その旗には、自由解放団の紋章が記されていた。
その旗の下で、スレイブ達がせっせと大砲に弾を詰め込む。
「バンヴィル! 準備は出来てるかい?」
ラァーフが大声で問う。
バンヴィルと呼ばれた、頭をバンダナで巻きつけた筋骨隆々な男が、ギョロギョロと目玉を動かして、大砲の標準を目視で測る。
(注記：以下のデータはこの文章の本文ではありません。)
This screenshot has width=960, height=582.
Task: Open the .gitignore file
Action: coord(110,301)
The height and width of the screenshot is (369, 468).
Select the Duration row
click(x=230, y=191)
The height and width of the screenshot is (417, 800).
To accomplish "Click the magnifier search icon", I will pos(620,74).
彼は自由解放団に雇われた、隣国から来た腕っこきの砲兵だった。
「ああ、姉御! 全て良し! だ」
「さあ、お返しだ! そりゃ、撃てぇ!」
ラァーフの下知と共に、手練れの狙撃兵達が国王兵に向かって砲弾を発砲した。
煙と共に解き放たれた数々の弾丸は、見事に全弾国王兵へと命中した。
「すげぇぜ、バンヴィル! アンタ、最高だ!」
スレイブがバンヴィルの肩に手をかける。
「当たり前だ。俺は引退した身だが、元は祖国を救った救世主だぞ。この程度、アレに比べたら屁でもねぇ」
彼は、ヴァルトゥナ王国が隣国を攻め入った際、その侵攻を食い止めた立役者の一人だった。
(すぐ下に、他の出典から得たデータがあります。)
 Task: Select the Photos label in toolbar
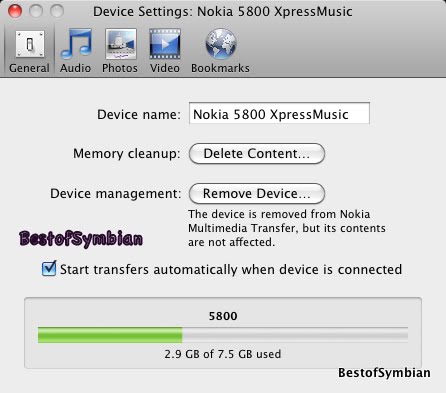click(x=120, y=68)
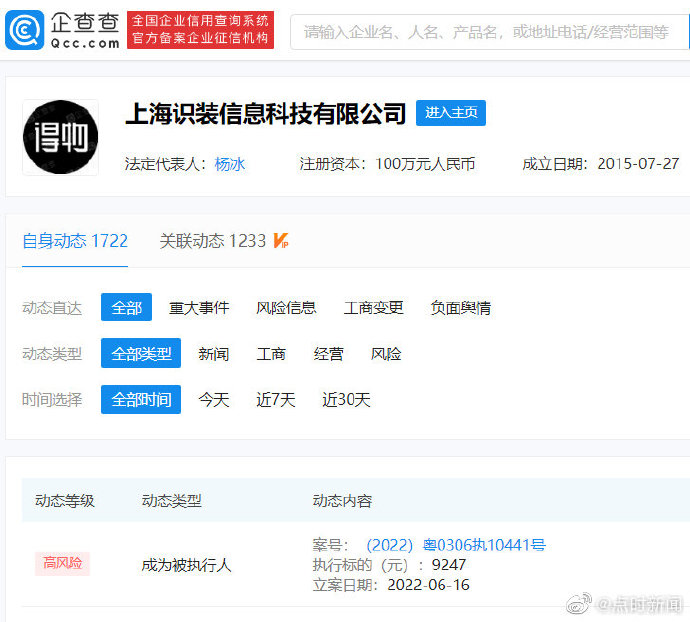Switch to 自身动态 1722 tab
This screenshot has height=622, width=690.
[x=75, y=241]
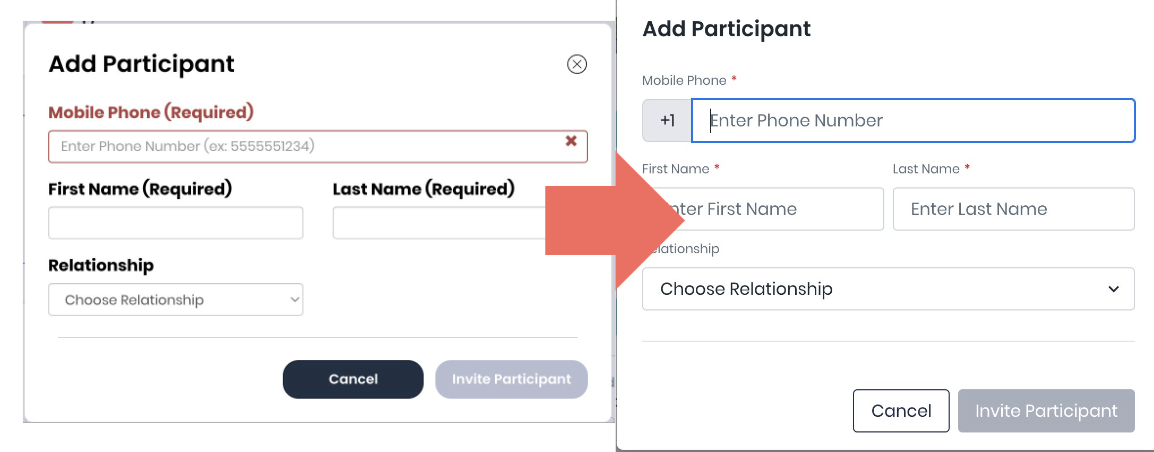Close the left Add Participant dialog
Viewport: 1154px width, 452px height.
coord(577,65)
そんなバンヴィルは、今回の革命運動を聞き、自由解放団に協力してくれたのだ。
砲撃が爆発と共に、血煙となって巻き上がる。
その様子を見たティーマと奴隷達は、我が目を疑った。
あれ程強大に見えていた国王軍が、一方的に蹂躙されている。
しかも、さっきまで自分達に向いていた大砲の標準は、いつの間にか国王軍へと向けられているではないか。
「もしかして、この為に時間稼ぎを……?」
ティーマは低く呟いた。
もしそうだとしたら、一体どこまで計算づくなのだろうと、心が震わせる。
「さあ、ここにいたら巻き込まれるぞ!」
ケルビアはそう言うと、皆を引き連れて丘の上へと走り出した。
そうして、とうとうケルビア達とラァーフ達は合流を迎えた。
どんどんと発砲音が鳴り響く中、ラァーフは彼らに近づいた。
神妙な顔つきでラァーフとケルビアは見つめ合い、やがてラァーフがケルビアの肩に両手を強く置いた。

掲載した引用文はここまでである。